El único sentimiento que mantiene vivos y unidos a madrileños y barceloneses es el odio mutuo. Los primeros consideran a los segundos unos seres extraños ,imposibles y estirados que se empeñan en hablar un idioma ridículo y empringar las rebanadas de pan con aceite y tomate. Los segundos, a su vez, piensan que los primeros son unos horteras que visten mal, hablan a gritos y se pasan el día en el bar tomando cañas. Ese odio, primario pero estimulante, se manifiesta especialmente en la práctica del balompié. En la Liga, el Real Madrid y el FC Barcelona aspiran, en última instancia, a ganarla. Pero, a corto plazo, lo que más satisface a las aficiones blanca y culé es vencer por goleada al enemigo y humillarle todo lo que se pueda.Como individuo al que el fútbol aburre mortalmente, sólo me alegro de las victorias del Barça por motivos sentimentales: mis amigos están más contentos y mi ciudad entra en un estado de euforia. De todas maneras, como ya dijo el escritor Joan Ferraté, ser catalán es un hecho incontrovertible y no hace falta que, además, resulte una pesadez. Cada vez que el Barcelona destroza al Madrid, Barcelona se convierte en un insoportable pandemónium de gritos, bocinazos, tremolar de banderas, lanzamiento de petardos, patriotismo de salón y demás engorros. Y en esos momentos uno se pasa por salva sea la parte los sentimientos y sueña con ordenar una carga policial que acabe de una vez con tanto jolgorio.
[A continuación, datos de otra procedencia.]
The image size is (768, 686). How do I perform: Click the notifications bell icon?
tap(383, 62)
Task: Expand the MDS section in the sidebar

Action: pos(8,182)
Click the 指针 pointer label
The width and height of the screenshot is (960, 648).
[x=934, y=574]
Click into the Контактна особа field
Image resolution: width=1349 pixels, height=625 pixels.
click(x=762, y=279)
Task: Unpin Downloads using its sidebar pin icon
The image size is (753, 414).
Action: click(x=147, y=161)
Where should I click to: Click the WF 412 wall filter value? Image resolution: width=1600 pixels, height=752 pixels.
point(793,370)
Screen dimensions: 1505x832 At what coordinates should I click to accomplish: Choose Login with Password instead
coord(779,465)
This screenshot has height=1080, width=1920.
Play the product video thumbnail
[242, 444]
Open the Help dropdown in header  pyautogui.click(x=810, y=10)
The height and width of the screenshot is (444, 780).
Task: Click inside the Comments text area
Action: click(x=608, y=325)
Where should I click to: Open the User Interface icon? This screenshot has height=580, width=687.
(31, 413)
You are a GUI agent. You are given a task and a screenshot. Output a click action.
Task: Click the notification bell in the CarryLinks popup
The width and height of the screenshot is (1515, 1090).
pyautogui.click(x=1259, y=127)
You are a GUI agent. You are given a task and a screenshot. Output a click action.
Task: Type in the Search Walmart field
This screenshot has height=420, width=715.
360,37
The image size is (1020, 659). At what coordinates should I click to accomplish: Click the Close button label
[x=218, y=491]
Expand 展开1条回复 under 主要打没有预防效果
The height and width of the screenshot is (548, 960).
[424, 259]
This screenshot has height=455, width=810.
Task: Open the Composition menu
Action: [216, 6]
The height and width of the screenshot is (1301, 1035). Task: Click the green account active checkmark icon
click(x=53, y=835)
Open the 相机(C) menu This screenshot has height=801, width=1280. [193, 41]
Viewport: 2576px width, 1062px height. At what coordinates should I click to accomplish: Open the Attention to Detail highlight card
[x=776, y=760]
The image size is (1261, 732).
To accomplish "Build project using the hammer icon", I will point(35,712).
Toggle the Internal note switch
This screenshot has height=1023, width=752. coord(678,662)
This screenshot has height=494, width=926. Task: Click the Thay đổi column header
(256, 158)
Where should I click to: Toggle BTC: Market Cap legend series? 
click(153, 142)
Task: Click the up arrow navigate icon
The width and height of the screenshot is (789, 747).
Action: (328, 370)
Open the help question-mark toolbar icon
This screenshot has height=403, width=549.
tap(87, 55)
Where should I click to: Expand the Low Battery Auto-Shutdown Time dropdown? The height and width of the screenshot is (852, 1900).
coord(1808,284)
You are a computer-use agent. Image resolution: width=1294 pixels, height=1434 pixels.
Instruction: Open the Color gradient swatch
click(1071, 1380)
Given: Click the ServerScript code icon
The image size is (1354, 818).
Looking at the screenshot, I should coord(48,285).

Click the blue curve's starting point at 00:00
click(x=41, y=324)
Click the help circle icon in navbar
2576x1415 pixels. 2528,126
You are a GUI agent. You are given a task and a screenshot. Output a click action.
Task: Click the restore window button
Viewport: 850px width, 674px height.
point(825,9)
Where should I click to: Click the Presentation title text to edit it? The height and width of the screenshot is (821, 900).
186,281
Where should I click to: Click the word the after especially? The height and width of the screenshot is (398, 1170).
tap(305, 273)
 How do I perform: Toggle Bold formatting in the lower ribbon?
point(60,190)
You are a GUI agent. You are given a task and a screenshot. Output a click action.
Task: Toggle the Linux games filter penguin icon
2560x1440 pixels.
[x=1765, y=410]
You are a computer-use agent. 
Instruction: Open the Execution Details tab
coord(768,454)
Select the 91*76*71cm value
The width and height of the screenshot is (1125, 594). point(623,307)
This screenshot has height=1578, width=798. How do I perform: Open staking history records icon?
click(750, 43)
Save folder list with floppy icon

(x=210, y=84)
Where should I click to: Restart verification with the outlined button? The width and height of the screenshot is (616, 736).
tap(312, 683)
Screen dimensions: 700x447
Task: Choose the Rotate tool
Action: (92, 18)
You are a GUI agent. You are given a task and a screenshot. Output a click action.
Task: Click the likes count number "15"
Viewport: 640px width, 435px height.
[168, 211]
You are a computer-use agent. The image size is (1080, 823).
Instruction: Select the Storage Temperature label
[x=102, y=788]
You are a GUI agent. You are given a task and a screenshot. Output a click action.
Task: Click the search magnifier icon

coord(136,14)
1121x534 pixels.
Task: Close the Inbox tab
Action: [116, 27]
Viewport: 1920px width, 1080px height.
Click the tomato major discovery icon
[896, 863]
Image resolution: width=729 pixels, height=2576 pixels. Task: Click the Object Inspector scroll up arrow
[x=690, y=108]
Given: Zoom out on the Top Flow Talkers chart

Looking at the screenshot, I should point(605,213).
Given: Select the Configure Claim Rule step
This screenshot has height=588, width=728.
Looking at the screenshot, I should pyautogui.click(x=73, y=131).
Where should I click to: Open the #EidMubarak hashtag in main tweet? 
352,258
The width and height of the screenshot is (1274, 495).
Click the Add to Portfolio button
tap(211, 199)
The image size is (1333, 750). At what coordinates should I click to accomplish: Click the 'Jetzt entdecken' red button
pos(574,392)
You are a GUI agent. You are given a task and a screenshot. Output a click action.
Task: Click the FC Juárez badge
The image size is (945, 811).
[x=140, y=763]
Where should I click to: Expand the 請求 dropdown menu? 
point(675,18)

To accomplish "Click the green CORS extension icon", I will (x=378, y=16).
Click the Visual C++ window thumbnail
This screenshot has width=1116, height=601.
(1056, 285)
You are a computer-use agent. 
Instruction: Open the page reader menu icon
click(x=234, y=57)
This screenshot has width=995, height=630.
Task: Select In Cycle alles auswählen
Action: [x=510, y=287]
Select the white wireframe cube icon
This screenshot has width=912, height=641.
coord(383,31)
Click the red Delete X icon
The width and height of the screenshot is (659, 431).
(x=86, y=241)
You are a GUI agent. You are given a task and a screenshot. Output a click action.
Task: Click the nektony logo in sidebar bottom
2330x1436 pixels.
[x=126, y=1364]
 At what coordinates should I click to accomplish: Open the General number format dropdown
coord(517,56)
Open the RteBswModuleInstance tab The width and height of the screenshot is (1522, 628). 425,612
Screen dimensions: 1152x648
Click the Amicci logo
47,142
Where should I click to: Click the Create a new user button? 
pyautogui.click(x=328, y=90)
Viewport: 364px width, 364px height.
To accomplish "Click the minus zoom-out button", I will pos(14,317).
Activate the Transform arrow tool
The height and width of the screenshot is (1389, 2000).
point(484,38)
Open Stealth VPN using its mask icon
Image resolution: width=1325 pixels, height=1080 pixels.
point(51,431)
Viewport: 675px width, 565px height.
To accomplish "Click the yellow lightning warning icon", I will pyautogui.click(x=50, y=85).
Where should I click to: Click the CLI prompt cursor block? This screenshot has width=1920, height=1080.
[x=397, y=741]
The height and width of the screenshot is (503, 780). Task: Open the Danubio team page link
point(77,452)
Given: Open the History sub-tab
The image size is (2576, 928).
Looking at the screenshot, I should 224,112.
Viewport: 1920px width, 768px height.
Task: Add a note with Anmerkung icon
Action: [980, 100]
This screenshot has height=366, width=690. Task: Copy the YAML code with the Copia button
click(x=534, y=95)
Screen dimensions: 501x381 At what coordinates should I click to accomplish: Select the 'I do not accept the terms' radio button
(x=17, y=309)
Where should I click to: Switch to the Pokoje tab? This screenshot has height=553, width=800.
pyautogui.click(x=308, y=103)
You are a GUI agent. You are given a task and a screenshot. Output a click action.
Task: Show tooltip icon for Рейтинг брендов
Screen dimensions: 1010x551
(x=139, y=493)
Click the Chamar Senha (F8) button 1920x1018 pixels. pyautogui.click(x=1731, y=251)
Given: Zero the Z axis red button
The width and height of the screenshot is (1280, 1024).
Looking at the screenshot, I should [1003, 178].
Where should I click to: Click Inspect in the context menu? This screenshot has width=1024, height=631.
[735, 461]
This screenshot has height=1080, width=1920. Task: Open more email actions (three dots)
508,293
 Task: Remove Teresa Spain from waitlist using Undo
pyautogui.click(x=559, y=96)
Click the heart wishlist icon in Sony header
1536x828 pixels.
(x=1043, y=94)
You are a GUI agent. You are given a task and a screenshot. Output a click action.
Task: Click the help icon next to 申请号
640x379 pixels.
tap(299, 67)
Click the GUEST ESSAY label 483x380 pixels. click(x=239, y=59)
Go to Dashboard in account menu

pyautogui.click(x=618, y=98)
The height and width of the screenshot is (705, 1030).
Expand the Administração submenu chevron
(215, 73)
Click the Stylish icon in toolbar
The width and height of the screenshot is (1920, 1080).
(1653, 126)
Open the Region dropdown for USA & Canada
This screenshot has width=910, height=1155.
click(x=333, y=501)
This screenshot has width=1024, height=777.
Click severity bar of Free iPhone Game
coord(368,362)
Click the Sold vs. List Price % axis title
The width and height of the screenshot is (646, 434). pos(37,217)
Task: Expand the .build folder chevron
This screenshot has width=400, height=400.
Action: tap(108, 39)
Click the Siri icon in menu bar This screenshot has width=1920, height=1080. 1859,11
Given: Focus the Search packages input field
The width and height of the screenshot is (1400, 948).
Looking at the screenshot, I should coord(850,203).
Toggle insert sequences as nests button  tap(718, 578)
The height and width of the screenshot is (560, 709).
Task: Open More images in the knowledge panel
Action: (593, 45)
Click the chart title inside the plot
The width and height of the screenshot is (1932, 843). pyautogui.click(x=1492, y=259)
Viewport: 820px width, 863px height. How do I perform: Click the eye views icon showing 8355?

A no ser, claro está, que la victoria del Barça le coja a uno en Madrid. Ahí sí que me alegro de los éxitos de mi equipo. Los rostros desesperados de los madrileños y la paz de cementerio que se respira en la urbe convierten la capital de España en un lugar hermoso y tranquilo por el que da gusto pasear. Es entonces cuando pienso con agrado en mi ciudad y en mis amigos y me alegro de los triunfos del Barça. Pero si estoy en Barcelona, francamente, prefiero que el equipo local pierda.

En ese sentido, el 6-3 de Zaragoza ha contribuido a colocar las cosas en su sitio. La culerada se estaba poniendo un poco pesada y cada día aparecía alguien en alguna parte rememorando el 0-5 del Barça al Madrid hace 20 años (hasta la televisión autonómica se sumó al alborozo general emitiendo ese encuentro en el diferido más diferido de todos los tiempos).

Desde que los chicos de Cruyff encajaron los seis goles en Zaragoza, esta ciudad da gusto. La euforia molesta y prepotente generada por la nueva paliza a los madrileños hace tan sólo unas semanas ha cedido su lugar a un delicioso derrotismo (tremendamente catalán, por otra parte) practicado por una afición que, de repente, lo ve todo muy negro y no está con ánimos para lanzarse a la calle a perturbar la pacífica vida ciudadana.

Conclusión: gracias a la derrota del Barça ante el Zaragoza, mi ciudad vuelve a parecerse más a Liechtenstein que a Nápoles y cuando sintonizo TV-3 ya no veo al populacho berreando junto a la fuente de Canaletas. Todo un alivio.